Despite hospitals’ best efforts, there is little proof that policies to inhibit patient mobility actually prevent falls and may actually increase the risk of serious side effects, according to Sharon K. Inouye, MD, MPH, Director of the Aging Brain Center at the Institute for Aging Research, Hebrew SeniorLife.
“According to a 2009 estimate, hospital patients spend over 95 percent of their time in bed. In-hospital immobility is one of several factors theorized to give rise to the “posthospital syndrome,” a transient state of heightened vulnerability following hospitalization that is associated with an increased risk of functional decline, medical adverse events, and hospital readmission,” writes Inouye in the April 24 issue of JAMA Internal Medicine.
Writing with co-authors Matthew Growdon, MD, MPH of Brigham and Women’s Hospital and Ron Shorr, MD, MS, University of Florida, Dr. Inouye, who is renowned for her work in preventing and recognizing delirium, illuminates the unfortunate stream of consequences that hospitals unintentionally set in motion in their attempts to prevent patient falls.

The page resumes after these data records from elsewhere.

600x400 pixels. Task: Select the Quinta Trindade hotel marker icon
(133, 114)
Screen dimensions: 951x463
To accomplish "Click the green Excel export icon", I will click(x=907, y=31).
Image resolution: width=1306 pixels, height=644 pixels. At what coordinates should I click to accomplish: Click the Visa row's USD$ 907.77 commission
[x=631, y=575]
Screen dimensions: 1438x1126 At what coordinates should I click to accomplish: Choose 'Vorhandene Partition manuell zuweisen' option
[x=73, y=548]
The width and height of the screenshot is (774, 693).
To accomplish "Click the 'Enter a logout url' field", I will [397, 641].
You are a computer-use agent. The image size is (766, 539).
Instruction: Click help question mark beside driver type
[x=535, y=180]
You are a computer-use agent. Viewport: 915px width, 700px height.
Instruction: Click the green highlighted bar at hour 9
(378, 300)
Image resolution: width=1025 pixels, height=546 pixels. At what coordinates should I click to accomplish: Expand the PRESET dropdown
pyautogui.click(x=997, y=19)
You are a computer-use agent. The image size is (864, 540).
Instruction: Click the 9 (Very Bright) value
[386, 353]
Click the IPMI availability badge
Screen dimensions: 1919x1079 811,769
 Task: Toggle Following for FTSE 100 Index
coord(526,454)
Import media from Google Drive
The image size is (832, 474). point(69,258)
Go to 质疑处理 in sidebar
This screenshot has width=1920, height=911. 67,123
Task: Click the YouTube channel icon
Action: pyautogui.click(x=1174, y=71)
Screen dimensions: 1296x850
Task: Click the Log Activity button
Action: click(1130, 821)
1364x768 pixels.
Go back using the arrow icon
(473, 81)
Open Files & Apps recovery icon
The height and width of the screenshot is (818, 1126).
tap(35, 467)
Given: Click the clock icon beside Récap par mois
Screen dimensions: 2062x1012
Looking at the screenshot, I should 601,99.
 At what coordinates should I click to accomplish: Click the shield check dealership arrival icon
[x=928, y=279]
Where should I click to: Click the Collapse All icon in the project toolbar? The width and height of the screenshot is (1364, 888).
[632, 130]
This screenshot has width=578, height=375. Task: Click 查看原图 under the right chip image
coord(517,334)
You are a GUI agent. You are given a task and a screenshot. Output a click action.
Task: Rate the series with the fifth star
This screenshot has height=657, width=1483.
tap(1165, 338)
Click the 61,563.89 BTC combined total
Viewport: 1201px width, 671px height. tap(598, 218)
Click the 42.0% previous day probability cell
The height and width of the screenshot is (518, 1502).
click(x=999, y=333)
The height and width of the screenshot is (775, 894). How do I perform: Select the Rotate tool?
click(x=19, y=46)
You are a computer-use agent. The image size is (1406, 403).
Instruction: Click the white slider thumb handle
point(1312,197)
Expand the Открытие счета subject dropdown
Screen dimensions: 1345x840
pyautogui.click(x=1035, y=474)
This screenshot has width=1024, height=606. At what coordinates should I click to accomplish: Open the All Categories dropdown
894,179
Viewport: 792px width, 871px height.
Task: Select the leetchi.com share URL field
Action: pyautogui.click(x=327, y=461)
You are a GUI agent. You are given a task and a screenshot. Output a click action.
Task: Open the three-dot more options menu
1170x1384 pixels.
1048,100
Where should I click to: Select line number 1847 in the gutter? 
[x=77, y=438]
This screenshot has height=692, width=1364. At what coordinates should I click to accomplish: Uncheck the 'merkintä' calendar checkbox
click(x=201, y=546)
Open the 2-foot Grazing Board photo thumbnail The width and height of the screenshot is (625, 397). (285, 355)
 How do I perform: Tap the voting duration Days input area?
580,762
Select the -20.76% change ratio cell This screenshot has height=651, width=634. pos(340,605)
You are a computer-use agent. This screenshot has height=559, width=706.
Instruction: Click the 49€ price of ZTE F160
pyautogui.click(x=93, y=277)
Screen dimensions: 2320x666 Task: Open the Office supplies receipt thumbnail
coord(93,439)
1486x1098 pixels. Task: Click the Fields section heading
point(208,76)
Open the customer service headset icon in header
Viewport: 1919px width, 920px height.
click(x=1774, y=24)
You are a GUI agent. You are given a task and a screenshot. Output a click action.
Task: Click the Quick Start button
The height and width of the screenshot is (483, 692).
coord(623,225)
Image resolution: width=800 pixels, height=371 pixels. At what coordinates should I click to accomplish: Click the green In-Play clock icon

Inouye cites several studies that demonstrate that such policies increase the risks of many serious side effects, and that promoting mobility in hospitals may actually help to prevent injurious falls in the long run.
Inouye recommends that the Centers for Medicaid and Medicare develop quality measures that promote mobility rather than incentivizing keeping patients in their beds. These measures could include supervised walks with mobility aids and trained staff or volunteers. Inouye also cautions against the use of bed and chair alarms, which have proven ineffective at reducing falls, often promote immobility, and contribute to stress and alarm fatigue in nurses.
“With the rapidly aging population, this issue will become all the more important–presenting the opportunity for health systems to align care with outcomes that matter to patients,” adds Growdon.